→ What to produce: Up to and including the line with "Click the R$1M", copy the records below exactly from their first line.

→ Provided data:
######

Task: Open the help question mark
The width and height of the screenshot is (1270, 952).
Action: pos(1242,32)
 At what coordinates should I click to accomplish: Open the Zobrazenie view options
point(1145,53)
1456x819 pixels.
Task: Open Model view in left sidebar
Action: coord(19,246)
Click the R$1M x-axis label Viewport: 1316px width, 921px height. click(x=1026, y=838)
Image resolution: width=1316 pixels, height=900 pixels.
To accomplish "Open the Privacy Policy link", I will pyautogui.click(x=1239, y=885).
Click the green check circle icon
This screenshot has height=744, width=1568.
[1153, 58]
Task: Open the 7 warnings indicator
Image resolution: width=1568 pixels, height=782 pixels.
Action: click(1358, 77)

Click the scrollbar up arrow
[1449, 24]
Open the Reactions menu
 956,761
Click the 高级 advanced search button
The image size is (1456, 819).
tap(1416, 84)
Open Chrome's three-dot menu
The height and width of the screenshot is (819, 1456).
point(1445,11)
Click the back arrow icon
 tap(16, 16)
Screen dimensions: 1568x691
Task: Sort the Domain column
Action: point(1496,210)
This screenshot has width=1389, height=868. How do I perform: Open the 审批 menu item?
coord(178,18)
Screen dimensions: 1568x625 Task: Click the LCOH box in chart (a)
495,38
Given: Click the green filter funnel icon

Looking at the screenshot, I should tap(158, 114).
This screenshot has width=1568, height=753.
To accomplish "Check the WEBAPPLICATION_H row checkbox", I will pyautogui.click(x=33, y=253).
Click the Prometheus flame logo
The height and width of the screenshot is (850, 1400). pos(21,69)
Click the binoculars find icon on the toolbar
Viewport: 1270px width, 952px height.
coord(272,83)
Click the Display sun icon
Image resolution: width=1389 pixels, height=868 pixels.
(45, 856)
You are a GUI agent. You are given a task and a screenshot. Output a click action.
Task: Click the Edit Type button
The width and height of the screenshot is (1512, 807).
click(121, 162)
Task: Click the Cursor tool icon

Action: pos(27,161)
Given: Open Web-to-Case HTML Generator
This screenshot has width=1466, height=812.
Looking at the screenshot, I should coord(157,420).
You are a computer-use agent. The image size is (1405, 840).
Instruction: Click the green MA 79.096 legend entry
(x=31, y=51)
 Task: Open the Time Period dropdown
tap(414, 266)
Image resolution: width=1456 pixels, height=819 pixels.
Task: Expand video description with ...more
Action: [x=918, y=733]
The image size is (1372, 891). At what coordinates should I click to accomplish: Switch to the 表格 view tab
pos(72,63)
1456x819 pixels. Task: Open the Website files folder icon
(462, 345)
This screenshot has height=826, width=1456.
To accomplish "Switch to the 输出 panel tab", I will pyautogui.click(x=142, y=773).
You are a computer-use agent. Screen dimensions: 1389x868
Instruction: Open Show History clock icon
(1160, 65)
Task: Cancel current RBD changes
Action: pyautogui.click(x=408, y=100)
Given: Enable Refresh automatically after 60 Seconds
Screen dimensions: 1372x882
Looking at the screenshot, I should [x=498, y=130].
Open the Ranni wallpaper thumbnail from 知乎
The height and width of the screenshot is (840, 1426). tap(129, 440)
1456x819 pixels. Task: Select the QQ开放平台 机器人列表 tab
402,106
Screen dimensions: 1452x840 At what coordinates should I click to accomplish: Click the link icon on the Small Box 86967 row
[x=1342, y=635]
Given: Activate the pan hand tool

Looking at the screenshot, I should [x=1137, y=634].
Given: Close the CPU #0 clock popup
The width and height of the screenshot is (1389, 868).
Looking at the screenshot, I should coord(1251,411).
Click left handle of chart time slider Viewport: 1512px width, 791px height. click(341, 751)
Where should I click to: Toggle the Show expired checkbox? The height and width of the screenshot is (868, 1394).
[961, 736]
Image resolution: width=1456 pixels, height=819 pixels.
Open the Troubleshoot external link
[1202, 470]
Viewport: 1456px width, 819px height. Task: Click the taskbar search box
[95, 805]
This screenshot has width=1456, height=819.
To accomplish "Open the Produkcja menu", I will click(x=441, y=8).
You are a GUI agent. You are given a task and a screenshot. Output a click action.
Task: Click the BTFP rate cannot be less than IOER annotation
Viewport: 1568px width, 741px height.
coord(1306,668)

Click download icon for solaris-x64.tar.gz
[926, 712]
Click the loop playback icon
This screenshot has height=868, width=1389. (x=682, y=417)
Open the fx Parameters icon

######

→ Solution to the problem:
Task: Open the help question mark
The width and height of the screenshot is (1270, 952).
Action: pos(1242,32)
 At what coordinates should I click to accomplish: Open the Zobrazenie view options
point(1145,53)
1456x819 pixels.
Task: Open Model view in left sidebar
Action: coord(19,246)
Click the R$1M x-axis label Viewport: 1316px width, 921px height. click(x=1026, y=838)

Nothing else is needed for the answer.